- How to complete this task -
Scan the entries below for the word "computer", then copy each line that holds it.

- Provided entries -
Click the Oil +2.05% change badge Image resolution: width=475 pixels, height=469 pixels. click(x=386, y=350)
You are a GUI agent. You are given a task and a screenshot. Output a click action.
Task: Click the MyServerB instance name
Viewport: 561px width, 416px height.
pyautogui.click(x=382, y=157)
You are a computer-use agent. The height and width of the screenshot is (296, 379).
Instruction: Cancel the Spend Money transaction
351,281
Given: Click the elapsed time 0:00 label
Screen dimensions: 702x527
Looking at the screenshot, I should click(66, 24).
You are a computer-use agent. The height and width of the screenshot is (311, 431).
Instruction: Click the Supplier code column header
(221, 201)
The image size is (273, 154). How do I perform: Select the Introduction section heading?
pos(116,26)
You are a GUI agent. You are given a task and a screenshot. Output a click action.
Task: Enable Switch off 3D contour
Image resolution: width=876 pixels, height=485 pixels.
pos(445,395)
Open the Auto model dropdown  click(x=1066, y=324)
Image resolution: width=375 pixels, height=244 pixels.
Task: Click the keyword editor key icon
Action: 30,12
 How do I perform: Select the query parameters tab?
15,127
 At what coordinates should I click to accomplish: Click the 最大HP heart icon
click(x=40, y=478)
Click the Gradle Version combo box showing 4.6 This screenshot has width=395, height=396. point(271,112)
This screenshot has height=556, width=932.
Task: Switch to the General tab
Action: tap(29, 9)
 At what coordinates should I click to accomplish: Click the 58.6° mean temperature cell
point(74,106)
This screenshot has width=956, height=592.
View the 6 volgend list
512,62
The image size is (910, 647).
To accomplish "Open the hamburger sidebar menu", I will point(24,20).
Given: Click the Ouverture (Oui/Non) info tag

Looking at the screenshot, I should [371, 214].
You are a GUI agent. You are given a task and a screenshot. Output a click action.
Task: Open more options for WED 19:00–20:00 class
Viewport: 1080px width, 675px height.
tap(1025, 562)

- Written answer -
You are a computer-use agent. The height and width of the screenshot is (296, 379).
You are a computer-use agent. The height and width of the screenshot is (311, 431).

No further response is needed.